Transjugular Intrahepatic Portosystemic Shunt (TIPS)

Christopher Pierce Bradley MD, MHS, Amanda Frataccia MSMI, CMI and Brian Kim, MD
Keck School of Medicine of USC and LAC+USC Medical Center

This presentation is an excerpt from the ALF 2021 Poster Competition. This competition showcases posters and a brief video created by early career investigators from across the country on six areas of educational focus: fatty liver disease, liver cancer, liver transplantation, pediatric liver disease, rare liver disease and viral hepatitis. Participants are tasked with translating complicated medical information into a poster which can be easily understood by patients or the public. Posters are reviewed by a formal panel of judges comprised of Medical Advisory Council members, Board Members and friends of ALF to select a winner in each category.

The Transjugular Intrahepatic Portosystemic Shunt or “TIPS” procedure is performed in patients with cirrhotic liver disease who suffer from severe symptoms caused by portal hypertension – namely variceal bleeding, and ascites that do not improve with other endoscopic procedures, medications, or dietary changes. In these cases, TIPS can reduce or eliminate these symptoms and their dangerous effects by inserting a stent through the liver to create a passage for blood to bypass the liver on its way to the heart, thereby reducing portal hypertension and the problems it causes.

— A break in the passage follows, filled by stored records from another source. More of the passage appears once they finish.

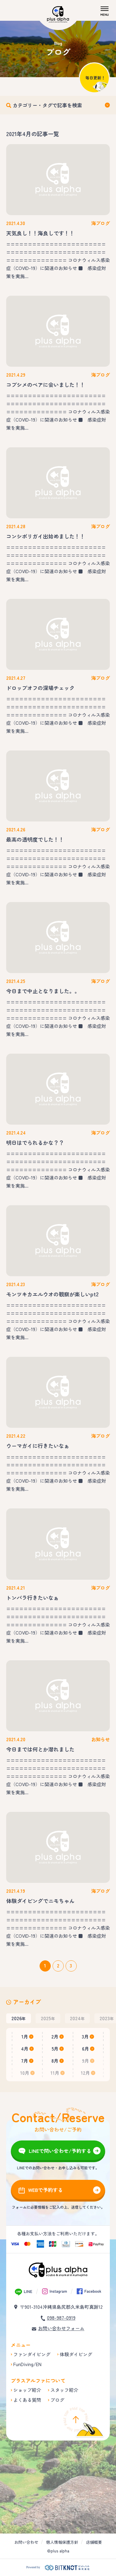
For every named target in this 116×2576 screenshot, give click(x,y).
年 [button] (18, 2018)
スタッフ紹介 (64, 2390)
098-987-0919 (61, 2317)
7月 (24, 2060)
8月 (54, 2060)
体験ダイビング (76, 2354)
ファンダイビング (31, 2354)
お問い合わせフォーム (61, 2328)
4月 (24, 2048)
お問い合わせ (26, 2542)
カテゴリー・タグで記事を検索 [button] (47, 105)
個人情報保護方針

TIPS is often considered in patients who are waiting for a liver transplant to reduce symptoms while on the waitlist but can also be performed on patients for whom a transplant is not an option. Sometimes, TIPS can improve symptoms to the point where a transplant is no longer needed. TIPS is only considered in patients with very severe symptoms, however, due to the risks of the procedure which can potentially cause problems with the heart, the liver itself, and the brain. Fortunately, with proper medical workup and consideration of whether a patient is likely to benefit from TIPS, most of these risks can be avoided or managed with appropriate medications.